I think you are exactly right with this Matt.
You could find the "pair-pattern matrix" for "carpenter-wood" by filtering the prior contexts of "wood" with the post contexts of carpenter.
That is how Peter should do it.
You could project distributions representing all kinds of attributes or relationships, all kinds of meaning in a word, from text in the same way.
Note you can also turn these distributions around and use them to govern syntax. Given a representation for a relationship as a pair-pattern matrix you have a very precise specification for possible syntax appropriate to this meaning.
The question of relevance to this group is whether you can reduce the dimensions of these representations so we can store them all in less space than the texts they come from. Can you cluster the pair-pattern matrix for "carpenter-wood" with that of "build-mason" and all other similar pairs, to find a general relation representing "instrument" or "tool" in all its subtlety?
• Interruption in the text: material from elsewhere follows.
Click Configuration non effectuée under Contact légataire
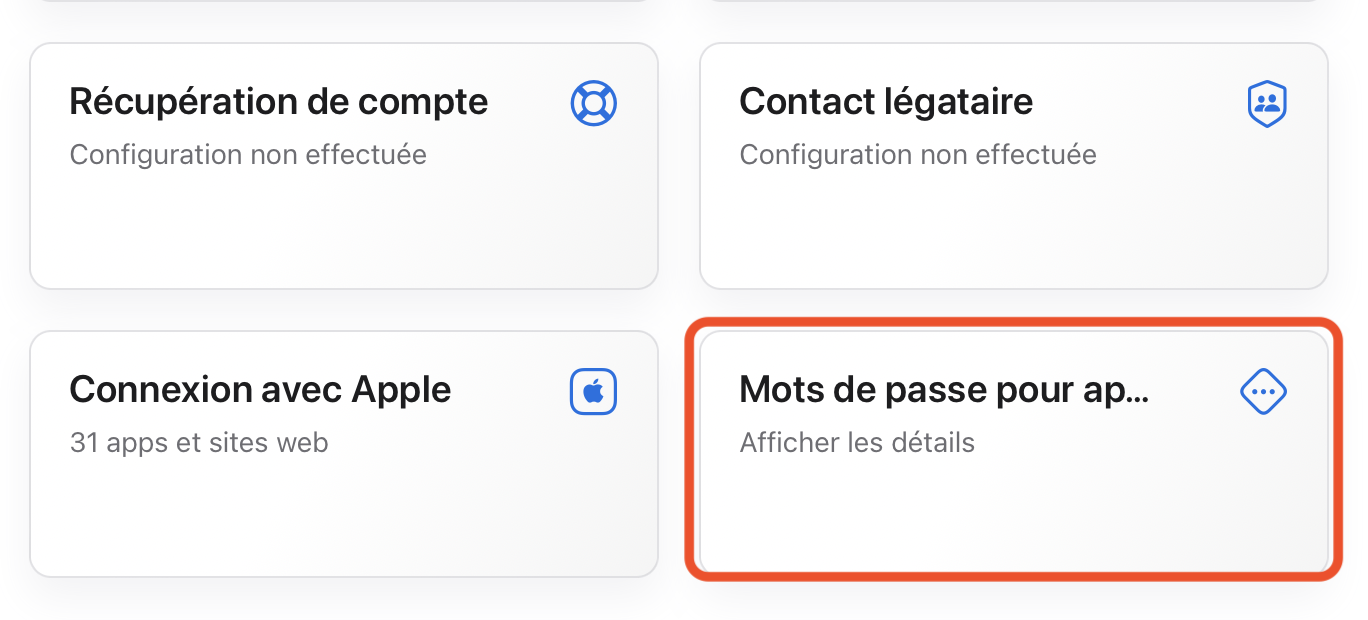 (917, 155)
I think the evidence of examples like my toy AX...DX...DB...AZ...YZ...YC illustrate that we can't. Because there are so many clusters of contexts possible, and many of them contradict each other.
But I think this is a good thing. It means we can use the same words to project out many more subtle distinctions of meanings (different distributions.)
That is why the meaning of language is so subtle and syntax so idiosyncratic.
The goal of compressing text using meaning turns out to be wrong, but the link between compression and meaning is not wrong. Meaning still corresponds to a distribution on the text (similar to a compression.) It is just this relationship turns out to expand the power of text, not compress it.